By: Mike Koury | C&G Newspapers | Published November 9, 2022
HUNTINGTON WOODS/ROYAL OAK — A late September day for a volunteer animal foster parent turned out to be a lucky one for a newborn kitten.
Clawson resident Susan Rabaut, a foster kitten caregiver with Pet Adoption Alternative of Warren, already was on the job Sept. 29 when she was traveling on Interstate 696. She had three kittens in her vehicle and was on her way to All About Animals Rescue for a vet appointment when she noticed a small black kitten run across highway traffic.
“I didn’t want him to get hit, and I knew that he would probably die quickly,” she said. “So I pulled my car over and got out, and I was able to grab him as he was running, starting to run up the wall. And he was super terrified, of course.”
Rabaut was able to get the kitten into her vehicle and took him to the vet, where he was checked out and found to be OK.

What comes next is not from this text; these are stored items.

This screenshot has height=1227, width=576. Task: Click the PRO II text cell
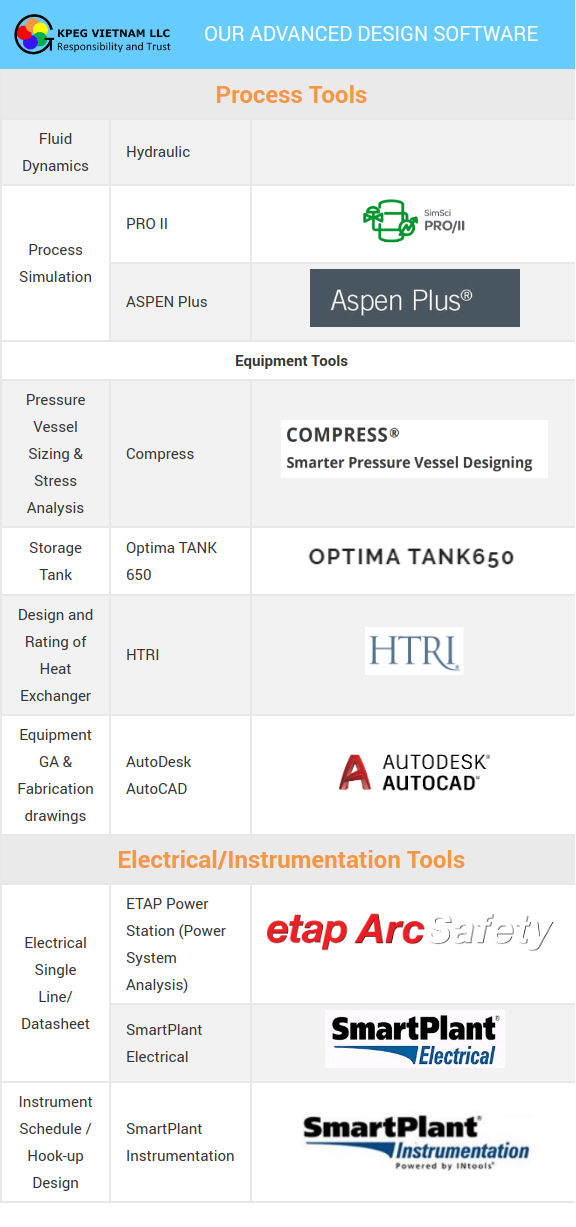(180, 224)
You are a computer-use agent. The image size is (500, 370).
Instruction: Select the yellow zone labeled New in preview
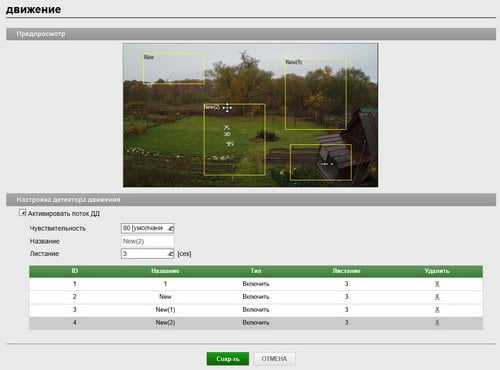pyautogui.click(x=174, y=68)
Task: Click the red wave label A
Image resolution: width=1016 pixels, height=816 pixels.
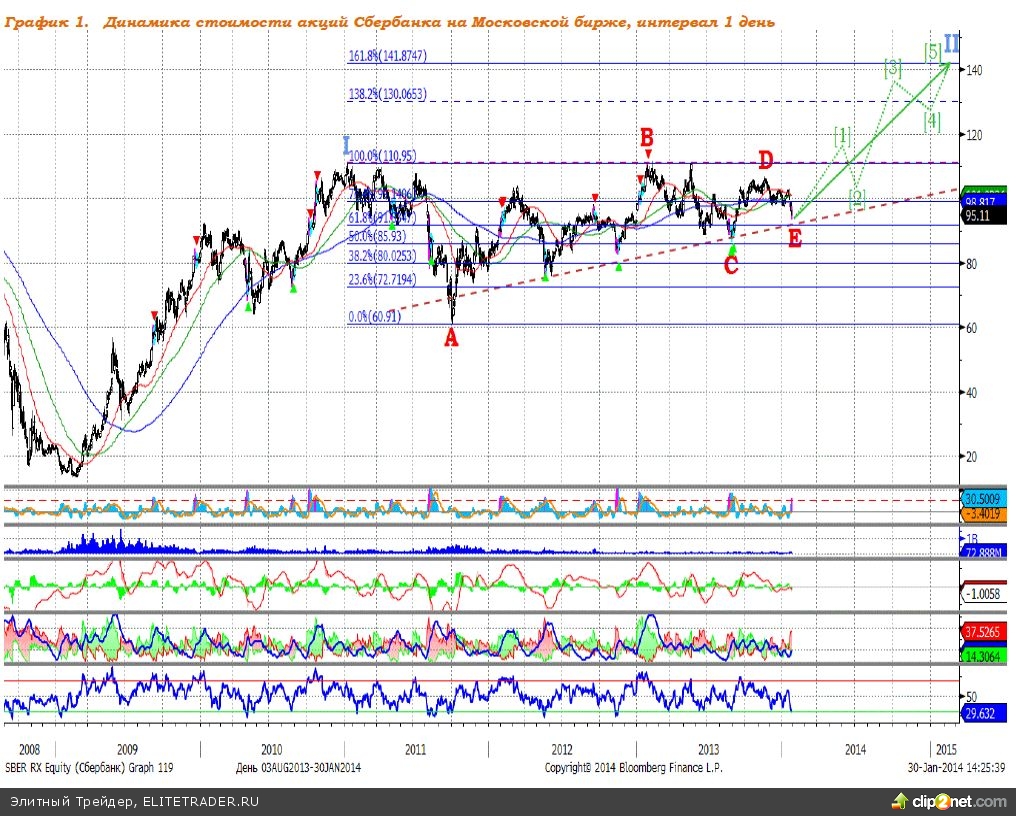Action: [451, 338]
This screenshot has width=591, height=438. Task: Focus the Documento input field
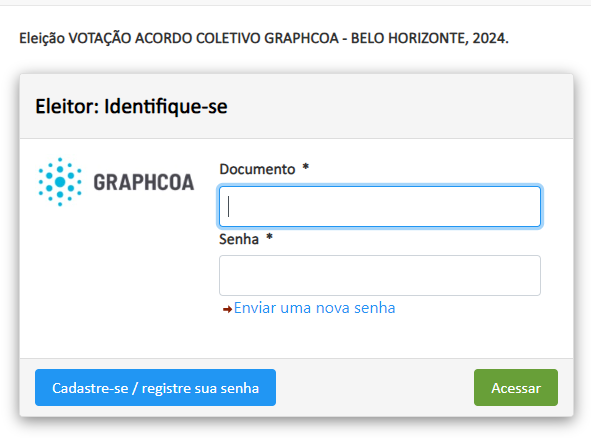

The kitten was handed over to another volunteer at PAAW, Tresse Roby. The kittens that Rabaut was taking to the vet had come from a litter that she split with Roby.
Roby, a Huntington Woods resident, had lost a black cat of her own the year prior and decided to take in the new kitten, who was named Mouse. Roby said she knew the night that Mouse came to her home that she wanted to keep him.
“I kind of had my eye out looking for a black kitten to adopt,” she said. “I knew it was fate that he came along. … He’s been with me ever since. And he’s doing amazing. He was so terrified. I mean, how could you not be? It took him almost a week before he really started coming out of his shell.”
Rabaut said that either she or Roby was going to take the kitten in, and Mouse found a great home with Roby.
“I feel so lucky and thankful that I got to save his life,” she said. “It warms my heart. That’s what I do the fostering for, and that was a very direct way to save an animal. So I felt good about that.”
Roby doesn’t know if Mouse was feral, but he appeared to have been owned by someone, as his claws had been trimmed. She said it was possible that someone had Mouse and threw him out of a car on the highway.
“That’s really the only way he could have gotten there,” she said. “He probably wasn’t feral, but he was really scared, and it took him a while before he let me pick him up and everything. He just wouldn’t make eye contact and would shake. He would be so scared of me. And so when his guard started to let down and he purred, it was like a moment.”
Mouse has been in Roby’s care for a month now. He’s been getting his vaccines and has turned from a terrified kitten who wouldn’t eat into a playful, cuddly feline.
“He wasn’t very healthy, and I was worried he would have failure to thrive and maybe not make it, but he is, like, such a healthy, normal kitty now. He follows me around everywhere. He’s still kind of shy of other people, but he’s definitely a mama’s boy.”